Focus Group Ending: The original ending (where Ash oversleeps after taking a sleeping potion and awakens in a post-apocalyptic future) was changed after negative test audience reaction. A new ending was reshot and used for the theatrical release. Fortunately the new ending includes a whole additional action sequence and originates one of Ash's iconic catchphrases, "Hail to the king, baby!"
No Export for You: The sole DVD release to include fully remastered footage of the extended material is available only in Region 3 (Asia) coding. All US and European releases use the same terrible-looking VHS transfer for the extra scenes. Copies are inexpensive and easy enough to find online, but a region-free DVD player is needed to watch it. The quality of the Director's Cut footage has been noticeably improved with Shout! Factory's 2015 release of the film on Blu-Ray.
Ash's girlfriend Linda briefly returns in the opening recap sequence, now played by Bridget Fonda, replacing Denise Bixler (who herself replaced Betsy Baker).
In the Latin American Spanish dub, Jesús Barrero provides the voice of Ash this time around.
Throw It In!: Ash was not originally supposed to say anything before his and Sheila's love scene. On the day of filming, Sam Raimi suddenly (to his own great amusement) came up with "gimme some sugar, baby," and wrote it into the script.
Bruce Campbell's father and older brother appear as knights of Lord Arthur. Campbell's brother, Don, is one of the soldiers that grabs Ash in the beginning of the film, while his father, Charles Campbell, is one of the knights that gets killed early on in the battle at the castle.
Sam Raimi's brother, Ted, also cameos in the film, as he does often in his films.

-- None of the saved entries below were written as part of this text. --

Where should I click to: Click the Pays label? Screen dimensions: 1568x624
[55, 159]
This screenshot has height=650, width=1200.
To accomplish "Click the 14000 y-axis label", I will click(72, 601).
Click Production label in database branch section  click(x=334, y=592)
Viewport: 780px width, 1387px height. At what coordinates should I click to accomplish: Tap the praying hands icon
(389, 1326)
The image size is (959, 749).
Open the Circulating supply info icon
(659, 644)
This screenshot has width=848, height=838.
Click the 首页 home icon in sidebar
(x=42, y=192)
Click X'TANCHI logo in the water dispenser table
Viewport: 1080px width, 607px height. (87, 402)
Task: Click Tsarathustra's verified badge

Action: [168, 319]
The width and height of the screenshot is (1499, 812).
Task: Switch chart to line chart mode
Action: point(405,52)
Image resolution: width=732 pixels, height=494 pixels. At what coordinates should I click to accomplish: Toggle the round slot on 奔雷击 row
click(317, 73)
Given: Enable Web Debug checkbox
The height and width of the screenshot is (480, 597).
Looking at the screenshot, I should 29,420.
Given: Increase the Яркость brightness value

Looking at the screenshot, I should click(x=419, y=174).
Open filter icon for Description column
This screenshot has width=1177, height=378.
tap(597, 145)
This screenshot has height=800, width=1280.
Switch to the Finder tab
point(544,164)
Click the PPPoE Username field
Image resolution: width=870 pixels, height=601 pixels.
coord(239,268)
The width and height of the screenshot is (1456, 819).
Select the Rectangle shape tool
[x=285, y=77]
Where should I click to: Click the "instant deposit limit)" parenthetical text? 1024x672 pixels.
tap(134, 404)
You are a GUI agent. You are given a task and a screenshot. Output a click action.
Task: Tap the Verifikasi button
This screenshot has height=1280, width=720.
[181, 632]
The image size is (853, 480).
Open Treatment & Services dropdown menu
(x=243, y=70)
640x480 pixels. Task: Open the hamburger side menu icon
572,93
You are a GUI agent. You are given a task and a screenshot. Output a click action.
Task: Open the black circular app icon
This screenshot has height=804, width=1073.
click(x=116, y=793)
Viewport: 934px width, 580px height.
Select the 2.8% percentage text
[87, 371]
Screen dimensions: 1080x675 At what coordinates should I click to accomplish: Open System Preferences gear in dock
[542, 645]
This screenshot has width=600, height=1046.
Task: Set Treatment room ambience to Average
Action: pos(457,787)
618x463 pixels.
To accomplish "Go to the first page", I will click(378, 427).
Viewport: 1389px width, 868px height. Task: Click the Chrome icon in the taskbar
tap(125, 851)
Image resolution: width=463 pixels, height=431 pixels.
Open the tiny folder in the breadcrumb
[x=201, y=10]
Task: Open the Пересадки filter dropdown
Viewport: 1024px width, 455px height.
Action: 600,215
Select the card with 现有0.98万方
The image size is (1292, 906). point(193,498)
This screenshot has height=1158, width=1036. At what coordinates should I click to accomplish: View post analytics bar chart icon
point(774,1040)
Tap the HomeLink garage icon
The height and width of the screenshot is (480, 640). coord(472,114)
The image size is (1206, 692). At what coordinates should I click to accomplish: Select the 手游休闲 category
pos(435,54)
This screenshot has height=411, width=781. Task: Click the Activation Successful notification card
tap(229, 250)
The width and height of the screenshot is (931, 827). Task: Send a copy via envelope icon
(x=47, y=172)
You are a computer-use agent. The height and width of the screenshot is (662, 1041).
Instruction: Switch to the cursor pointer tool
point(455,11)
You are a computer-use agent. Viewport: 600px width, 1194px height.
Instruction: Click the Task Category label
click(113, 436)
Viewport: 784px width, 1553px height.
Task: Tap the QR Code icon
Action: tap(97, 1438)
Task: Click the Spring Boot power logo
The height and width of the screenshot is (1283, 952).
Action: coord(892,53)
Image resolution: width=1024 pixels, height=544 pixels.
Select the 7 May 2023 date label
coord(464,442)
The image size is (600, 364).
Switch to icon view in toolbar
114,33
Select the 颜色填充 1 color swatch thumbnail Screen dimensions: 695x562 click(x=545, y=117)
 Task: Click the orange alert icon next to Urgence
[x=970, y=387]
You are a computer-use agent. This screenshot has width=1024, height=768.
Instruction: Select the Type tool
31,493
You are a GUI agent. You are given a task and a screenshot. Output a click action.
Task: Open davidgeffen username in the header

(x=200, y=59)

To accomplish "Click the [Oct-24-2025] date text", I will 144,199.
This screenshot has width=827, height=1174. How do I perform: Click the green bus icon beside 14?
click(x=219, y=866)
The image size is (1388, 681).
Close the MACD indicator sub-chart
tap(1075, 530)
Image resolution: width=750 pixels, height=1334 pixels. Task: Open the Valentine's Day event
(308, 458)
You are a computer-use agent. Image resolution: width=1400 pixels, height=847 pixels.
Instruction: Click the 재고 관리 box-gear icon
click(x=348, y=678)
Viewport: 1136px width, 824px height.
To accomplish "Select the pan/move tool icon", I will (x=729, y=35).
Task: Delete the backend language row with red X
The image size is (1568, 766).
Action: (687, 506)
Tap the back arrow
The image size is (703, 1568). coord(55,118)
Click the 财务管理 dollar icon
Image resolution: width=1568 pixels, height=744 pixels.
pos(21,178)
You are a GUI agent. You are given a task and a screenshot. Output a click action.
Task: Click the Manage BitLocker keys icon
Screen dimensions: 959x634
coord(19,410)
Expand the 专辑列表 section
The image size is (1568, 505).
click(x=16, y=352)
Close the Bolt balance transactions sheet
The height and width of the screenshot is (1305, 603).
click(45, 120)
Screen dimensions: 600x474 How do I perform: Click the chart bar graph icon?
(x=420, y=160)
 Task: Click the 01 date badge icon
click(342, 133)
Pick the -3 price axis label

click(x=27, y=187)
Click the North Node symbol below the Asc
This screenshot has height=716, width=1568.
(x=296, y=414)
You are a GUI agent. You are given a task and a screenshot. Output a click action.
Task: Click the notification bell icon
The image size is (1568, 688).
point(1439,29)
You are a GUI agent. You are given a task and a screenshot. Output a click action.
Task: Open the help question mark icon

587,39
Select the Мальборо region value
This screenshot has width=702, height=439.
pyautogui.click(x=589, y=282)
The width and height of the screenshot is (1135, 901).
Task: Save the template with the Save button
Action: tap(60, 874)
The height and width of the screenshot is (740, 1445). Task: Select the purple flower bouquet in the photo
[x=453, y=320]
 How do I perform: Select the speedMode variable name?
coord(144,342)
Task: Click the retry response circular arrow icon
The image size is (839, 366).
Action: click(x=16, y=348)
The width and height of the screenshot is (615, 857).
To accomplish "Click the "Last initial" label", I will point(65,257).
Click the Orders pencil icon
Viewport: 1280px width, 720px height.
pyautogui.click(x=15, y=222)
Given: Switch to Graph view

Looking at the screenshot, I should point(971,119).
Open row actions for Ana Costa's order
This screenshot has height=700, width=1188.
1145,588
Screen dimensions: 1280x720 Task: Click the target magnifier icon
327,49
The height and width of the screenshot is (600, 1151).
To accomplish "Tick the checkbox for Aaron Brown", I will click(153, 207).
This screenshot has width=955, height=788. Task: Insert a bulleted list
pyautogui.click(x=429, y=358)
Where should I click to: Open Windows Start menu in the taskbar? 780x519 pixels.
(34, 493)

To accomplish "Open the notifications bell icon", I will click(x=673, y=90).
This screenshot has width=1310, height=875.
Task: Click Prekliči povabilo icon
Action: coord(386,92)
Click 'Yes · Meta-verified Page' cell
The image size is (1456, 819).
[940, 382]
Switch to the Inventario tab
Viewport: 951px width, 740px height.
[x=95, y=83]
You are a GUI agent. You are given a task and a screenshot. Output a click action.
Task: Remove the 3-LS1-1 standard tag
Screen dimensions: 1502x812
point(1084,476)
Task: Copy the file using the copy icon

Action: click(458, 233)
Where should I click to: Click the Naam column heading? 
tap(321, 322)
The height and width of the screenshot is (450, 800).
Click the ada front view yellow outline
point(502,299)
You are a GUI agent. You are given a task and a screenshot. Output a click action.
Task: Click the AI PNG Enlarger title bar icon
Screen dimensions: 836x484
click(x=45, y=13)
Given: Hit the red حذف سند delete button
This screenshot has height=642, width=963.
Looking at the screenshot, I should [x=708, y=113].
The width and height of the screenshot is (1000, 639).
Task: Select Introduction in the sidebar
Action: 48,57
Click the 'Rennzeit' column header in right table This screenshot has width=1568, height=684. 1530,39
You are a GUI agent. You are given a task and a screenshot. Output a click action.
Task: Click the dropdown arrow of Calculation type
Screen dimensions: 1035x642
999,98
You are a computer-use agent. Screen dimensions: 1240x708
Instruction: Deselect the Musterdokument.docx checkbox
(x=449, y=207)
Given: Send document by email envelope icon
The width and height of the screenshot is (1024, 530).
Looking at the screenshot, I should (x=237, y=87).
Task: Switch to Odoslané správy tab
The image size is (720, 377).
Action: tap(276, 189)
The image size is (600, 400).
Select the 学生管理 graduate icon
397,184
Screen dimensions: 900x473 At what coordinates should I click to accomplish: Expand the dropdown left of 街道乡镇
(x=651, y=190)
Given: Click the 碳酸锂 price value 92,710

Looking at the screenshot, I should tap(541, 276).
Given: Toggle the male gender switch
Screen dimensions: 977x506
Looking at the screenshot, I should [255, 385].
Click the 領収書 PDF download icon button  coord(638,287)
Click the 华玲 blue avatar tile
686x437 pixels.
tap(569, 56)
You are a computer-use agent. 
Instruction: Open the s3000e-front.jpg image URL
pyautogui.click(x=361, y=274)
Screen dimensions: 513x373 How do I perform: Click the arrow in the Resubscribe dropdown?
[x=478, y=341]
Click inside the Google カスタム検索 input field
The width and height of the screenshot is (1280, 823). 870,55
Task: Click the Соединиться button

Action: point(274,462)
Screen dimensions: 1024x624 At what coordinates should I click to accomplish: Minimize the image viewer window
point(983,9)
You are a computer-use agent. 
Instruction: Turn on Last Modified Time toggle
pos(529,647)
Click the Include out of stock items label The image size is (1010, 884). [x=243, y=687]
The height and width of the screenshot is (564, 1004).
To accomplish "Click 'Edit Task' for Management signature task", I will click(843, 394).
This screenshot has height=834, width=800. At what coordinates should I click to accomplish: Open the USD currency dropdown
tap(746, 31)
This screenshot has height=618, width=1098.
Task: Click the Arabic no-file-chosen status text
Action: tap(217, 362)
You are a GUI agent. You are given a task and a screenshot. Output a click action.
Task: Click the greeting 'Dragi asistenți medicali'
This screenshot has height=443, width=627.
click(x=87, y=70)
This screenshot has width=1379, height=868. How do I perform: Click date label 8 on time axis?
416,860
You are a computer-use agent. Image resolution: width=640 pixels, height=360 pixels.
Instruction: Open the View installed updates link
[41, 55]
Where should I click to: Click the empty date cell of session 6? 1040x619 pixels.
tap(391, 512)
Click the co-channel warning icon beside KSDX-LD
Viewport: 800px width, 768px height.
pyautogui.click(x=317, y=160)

In fact, he plays four people in the film.
Refitted for Sequel: Army of Darkness was originally conceived as the second film in the series, and some trade magazines even released advertisements announcing its production (under the title of Evil Dead II: Evil Dead and the Army of Darkness) in 1984. Thanks to a lowered budget and Dino De Laurentiis desiring a movie that was more like the original, that concept was shelved in favor of the Evil Dead II we know and love. Thankfully, Army eventually got made anyway.
The opening scene as originally scripted actually matched up properly with the ending of Evil Dead II, with Ash being immediately hailed by the knights as the 'hero from the sky'. The familiar moment is followed by a skeptical Arthur arriving onto the scene, cutting Ash with his sword as proof that he's not the true hero, because "the one written in the Book would not bleed". When it's suggested that Ash be thrown into the pit as a test of his skill, he runs away, leading to an extended fight scene which ends with him being defeated and, as in the final version, enslaved.
The "Yo, she-bitch!" scene was written to be far more elaborate, with the battle being set in an ancient ruin in which the Deadite would fight back by knocking down the crumbling pillars. Preparations for the scene began, with all of the miniatures already constructed, but as filming went on and the budget tightened up, it was decided to cut the scene down and simplify it.
Charles Napier was supposed to play Ash's boss at S-Mart, but the part was cut.
Approval of God: Bruce Campbell likes the 1992 Dark Horse comic adaptation. Although if asked about the Dynamite Entertainment Army comics, he'll discuss his disapproval of them and how it isn't right that film studios can give someone else the rights to a series and do what they want with it without his or Sam Raimi's approval.